(Items from a data source)
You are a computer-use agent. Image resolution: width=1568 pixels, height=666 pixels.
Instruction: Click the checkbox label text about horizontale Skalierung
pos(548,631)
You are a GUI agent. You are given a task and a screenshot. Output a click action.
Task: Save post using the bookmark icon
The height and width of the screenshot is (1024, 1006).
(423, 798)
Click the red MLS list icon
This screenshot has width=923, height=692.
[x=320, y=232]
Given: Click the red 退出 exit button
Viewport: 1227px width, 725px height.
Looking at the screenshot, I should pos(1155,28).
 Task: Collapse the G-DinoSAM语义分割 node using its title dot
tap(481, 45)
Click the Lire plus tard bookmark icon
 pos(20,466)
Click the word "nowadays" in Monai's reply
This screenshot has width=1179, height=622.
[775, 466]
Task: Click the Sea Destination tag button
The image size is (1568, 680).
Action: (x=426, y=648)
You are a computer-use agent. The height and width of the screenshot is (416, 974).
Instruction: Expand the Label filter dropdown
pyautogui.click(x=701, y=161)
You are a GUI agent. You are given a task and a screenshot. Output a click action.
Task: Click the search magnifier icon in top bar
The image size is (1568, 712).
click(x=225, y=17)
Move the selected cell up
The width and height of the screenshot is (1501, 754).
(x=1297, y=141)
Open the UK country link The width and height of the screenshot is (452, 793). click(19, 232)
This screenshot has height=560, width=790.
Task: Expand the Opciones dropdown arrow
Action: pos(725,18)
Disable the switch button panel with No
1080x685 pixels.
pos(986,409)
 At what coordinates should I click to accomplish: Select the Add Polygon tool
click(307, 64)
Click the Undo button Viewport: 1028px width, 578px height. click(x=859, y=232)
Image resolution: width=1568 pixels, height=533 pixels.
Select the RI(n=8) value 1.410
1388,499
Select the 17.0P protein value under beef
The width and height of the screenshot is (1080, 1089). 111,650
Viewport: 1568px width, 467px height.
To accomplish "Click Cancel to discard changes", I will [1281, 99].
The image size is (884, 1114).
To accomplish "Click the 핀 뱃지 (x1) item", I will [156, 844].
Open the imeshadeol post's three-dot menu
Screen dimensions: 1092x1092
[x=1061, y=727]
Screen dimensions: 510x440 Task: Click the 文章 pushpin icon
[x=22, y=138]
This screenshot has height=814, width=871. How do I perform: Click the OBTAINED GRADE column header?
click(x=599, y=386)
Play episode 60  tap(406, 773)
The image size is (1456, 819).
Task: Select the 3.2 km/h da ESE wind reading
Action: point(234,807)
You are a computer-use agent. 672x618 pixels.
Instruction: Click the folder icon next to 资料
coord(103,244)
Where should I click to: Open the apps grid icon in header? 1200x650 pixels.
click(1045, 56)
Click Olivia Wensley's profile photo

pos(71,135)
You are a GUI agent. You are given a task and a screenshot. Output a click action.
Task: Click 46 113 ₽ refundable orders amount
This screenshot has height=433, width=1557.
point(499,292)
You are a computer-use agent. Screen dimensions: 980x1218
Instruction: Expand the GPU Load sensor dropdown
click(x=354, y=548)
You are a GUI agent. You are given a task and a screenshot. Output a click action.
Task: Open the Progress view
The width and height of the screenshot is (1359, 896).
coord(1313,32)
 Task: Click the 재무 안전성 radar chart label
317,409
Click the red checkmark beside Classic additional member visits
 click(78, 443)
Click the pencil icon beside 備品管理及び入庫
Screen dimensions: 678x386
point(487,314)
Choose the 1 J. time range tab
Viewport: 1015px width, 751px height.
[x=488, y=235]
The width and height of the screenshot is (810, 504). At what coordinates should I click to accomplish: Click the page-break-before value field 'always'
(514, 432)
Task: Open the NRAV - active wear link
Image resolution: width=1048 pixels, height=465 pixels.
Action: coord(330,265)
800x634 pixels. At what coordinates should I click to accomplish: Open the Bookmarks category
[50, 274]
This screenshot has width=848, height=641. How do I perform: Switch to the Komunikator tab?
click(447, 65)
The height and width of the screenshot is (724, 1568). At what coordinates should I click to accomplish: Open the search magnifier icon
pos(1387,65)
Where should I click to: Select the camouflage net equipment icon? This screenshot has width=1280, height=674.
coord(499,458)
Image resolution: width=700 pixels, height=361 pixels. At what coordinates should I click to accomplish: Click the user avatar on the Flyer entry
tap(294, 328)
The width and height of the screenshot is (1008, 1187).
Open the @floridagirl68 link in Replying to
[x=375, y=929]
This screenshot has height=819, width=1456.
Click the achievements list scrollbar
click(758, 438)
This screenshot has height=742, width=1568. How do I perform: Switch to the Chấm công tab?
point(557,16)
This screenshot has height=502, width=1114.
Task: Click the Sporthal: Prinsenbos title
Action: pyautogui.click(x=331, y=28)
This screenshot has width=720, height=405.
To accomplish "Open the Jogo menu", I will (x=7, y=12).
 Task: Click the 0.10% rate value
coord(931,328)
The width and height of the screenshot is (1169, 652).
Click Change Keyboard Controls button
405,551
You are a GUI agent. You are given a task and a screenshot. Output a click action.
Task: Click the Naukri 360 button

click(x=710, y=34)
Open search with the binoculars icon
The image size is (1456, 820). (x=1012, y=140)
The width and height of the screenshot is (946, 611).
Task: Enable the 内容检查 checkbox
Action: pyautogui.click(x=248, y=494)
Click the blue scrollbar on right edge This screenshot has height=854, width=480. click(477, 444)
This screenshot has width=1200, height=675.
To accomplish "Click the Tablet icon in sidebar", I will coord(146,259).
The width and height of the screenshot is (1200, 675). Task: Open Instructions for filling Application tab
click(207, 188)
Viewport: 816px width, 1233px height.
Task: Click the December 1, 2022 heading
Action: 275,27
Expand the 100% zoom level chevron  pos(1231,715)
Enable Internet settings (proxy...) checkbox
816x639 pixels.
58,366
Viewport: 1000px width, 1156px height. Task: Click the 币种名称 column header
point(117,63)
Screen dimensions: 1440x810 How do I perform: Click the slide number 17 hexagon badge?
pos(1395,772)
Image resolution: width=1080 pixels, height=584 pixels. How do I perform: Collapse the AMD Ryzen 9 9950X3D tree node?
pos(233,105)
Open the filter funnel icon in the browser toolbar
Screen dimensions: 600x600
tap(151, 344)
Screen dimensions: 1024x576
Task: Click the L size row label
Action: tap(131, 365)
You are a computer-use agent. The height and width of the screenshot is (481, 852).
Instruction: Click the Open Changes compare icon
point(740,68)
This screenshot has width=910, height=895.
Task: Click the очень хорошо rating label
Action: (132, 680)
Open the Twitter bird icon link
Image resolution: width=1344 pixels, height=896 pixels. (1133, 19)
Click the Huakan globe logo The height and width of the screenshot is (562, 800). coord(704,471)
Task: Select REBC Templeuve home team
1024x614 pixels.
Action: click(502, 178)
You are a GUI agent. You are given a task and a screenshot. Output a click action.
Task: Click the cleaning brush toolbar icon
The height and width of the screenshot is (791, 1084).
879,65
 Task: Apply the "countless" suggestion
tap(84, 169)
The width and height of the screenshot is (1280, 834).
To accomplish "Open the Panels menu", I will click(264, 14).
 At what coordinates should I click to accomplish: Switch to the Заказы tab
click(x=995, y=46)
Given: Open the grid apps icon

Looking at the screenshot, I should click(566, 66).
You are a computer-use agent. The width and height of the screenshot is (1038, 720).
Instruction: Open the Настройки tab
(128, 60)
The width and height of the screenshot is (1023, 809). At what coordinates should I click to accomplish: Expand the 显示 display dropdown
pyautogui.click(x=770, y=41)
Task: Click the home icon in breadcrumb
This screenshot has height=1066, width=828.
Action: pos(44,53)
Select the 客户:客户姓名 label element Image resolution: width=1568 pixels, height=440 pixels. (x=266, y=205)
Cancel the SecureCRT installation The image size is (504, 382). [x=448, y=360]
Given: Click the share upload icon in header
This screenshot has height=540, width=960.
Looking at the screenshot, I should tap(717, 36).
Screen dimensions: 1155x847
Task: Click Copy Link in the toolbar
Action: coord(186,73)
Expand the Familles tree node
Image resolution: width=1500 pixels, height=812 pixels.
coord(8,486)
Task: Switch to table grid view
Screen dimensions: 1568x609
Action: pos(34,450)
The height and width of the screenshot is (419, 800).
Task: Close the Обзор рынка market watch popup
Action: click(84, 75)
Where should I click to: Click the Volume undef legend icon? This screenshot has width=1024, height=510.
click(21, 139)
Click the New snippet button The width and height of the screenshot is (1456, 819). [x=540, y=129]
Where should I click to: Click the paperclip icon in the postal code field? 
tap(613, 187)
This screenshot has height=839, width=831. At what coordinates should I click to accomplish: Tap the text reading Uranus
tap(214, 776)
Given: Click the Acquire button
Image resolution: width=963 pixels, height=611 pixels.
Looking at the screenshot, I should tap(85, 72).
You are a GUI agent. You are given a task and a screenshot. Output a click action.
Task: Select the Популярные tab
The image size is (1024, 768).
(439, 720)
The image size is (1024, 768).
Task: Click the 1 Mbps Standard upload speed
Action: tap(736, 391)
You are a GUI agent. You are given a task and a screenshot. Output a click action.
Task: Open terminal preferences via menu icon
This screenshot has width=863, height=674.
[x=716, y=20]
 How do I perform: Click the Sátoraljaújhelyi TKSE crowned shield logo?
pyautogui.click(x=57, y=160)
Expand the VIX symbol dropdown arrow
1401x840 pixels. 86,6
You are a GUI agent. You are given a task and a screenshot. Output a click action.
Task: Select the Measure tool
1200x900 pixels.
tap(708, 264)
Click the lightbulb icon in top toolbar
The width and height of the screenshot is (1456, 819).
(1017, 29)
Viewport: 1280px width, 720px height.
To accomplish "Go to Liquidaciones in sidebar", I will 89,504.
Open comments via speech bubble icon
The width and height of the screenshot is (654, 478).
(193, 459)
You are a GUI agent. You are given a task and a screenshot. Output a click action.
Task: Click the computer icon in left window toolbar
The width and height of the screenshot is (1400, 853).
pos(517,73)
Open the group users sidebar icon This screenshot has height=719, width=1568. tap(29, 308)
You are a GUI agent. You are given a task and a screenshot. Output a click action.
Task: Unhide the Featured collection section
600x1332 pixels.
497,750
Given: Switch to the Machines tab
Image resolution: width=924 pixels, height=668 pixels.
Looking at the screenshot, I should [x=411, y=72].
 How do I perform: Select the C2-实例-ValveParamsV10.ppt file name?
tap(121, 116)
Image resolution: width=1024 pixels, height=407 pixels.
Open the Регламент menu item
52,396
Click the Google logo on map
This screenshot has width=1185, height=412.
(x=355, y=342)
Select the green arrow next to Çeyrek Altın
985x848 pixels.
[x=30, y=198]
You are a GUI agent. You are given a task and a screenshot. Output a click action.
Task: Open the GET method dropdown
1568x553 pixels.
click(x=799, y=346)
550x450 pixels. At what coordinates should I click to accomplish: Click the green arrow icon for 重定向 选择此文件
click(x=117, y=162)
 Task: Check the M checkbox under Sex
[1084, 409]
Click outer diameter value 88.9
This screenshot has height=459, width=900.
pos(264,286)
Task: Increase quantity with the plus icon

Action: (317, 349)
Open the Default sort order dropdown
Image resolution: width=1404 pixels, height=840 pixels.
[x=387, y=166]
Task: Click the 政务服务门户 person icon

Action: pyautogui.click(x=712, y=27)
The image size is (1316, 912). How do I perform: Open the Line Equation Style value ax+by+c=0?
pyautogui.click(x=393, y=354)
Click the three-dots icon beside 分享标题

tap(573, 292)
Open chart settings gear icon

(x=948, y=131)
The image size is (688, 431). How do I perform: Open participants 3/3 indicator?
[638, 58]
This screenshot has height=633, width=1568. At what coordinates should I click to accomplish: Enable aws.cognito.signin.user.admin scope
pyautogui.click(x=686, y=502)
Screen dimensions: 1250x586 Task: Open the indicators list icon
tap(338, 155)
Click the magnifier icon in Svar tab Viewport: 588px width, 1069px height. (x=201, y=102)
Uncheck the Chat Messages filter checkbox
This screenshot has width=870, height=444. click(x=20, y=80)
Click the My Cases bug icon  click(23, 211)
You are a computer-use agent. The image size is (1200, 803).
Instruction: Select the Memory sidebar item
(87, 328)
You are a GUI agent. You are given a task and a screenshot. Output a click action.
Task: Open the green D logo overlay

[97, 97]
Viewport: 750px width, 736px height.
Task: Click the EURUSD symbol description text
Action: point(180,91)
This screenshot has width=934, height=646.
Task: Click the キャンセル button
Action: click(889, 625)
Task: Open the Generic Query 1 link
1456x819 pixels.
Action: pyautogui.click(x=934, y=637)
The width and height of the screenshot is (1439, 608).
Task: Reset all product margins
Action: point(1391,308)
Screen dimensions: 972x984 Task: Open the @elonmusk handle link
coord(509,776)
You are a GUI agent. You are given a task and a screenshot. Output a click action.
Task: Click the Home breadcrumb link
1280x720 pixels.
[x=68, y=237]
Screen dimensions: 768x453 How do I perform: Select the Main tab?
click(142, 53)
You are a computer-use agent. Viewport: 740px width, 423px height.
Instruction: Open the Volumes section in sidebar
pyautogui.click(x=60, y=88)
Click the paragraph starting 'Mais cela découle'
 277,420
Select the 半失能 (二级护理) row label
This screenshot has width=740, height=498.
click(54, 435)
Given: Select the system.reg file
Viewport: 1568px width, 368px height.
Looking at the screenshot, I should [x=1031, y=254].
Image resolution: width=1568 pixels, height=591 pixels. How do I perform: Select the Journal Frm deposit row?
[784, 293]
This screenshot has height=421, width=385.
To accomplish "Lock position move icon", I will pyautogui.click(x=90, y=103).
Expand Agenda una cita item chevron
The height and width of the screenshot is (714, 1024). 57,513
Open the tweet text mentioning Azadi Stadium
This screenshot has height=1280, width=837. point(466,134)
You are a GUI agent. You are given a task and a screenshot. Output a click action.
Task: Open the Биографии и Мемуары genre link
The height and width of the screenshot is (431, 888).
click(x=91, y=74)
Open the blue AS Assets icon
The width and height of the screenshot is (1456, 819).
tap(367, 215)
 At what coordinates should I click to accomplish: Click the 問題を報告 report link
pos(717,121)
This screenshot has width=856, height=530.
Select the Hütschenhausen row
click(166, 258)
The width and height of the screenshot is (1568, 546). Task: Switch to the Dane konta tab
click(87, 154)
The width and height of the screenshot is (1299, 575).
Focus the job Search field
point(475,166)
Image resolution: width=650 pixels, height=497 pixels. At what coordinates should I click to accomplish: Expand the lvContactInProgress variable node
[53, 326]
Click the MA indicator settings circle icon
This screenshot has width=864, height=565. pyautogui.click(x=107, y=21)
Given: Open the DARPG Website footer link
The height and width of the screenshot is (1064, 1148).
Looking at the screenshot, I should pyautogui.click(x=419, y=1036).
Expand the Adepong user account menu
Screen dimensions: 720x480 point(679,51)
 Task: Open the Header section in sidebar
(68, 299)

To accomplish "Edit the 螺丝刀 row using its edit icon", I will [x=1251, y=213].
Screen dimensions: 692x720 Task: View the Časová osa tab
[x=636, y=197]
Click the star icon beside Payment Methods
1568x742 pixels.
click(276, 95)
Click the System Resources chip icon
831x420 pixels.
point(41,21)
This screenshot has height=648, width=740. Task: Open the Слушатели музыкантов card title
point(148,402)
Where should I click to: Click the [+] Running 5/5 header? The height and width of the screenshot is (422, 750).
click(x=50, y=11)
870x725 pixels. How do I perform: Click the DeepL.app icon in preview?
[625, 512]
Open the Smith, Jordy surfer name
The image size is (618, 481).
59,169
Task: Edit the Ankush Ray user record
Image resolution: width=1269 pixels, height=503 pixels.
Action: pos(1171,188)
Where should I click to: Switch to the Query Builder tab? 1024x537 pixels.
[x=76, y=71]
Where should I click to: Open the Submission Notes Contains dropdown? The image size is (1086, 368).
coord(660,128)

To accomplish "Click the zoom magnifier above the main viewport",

INSTRUCTIONS TO FOLLOW
Retype the records above, but only those lines that fall between the line containing "Task: Click the 재무 안전성 radar chart label" and the line containing "The width and height of the screenshot is (1169, 652).", with both of those lines included, exactly as written.

SOLVED PROBLEM
 Task: Click the 재무 안전성 radar chart label
317,409
Click the red checkmark beside Classic additional member visits
 click(78, 443)
Click the pencil icon beside 備品管理及び入庫
Screen dimensions: 678x386
point(487,314)
Choose the 1 J. time range tab
Viewport: 1015px width, 751px height.
[x=488, y=235]
The width and height of the screenshot is (810, 504). At what coordinates should I click to accomplish: Click the page-break-before value field 'always'
(514, 432)
Task: Open the NRAV - active wear link
Image resolution: width=1048 pixels, height=465 pixels.
Action: coord(330,265)
800x634 pixels. At what coordinates should I click to accomplish: Open the Bookmarks category
[50, 274]
This screenshot has width=848, height=641. How do I perform: Switch to the Komunikator tab?
click(447, 65)
The height and width of the screenshot is (724, 1568). At what coordinates should I click to accomplish: Open the search magnifier icon
pos(1387,65)
Where should I click to: Select the camouflage net equipment icon? This screenshot has width=1280, height=674.
coord(499,458)
Image resolution: width=700 pixels, height=361 pixels. At what coordinates should I click to accomplish: Click the user avatar on the Flyer entry
tap(294, 328)
The width and height of the screenshot is (1008, 1187).
Open the @floridagirl68 link in Replying to
[x=375, y=929]
This screenshot has height=819, width=1456.
Click the achievements list scrollbar
click(758, 438)
This screenshot has height=742, width=1568. How do I perform: Switch to the Chấm công tab?
point(557,16)
This screenshot has height=502, width=1114.
Task: Click the Sporthal: Prinsenbos title
Action: pyautogui.click(x=331, y=28)
This screenshot has width=720, height=405.
To accomplish "Open the Jogo menu", I will (x=7, y=12).
 Task: Click the 0.10% rate value
coord(931,328)
The width and height of the screenshot is (1169, 652).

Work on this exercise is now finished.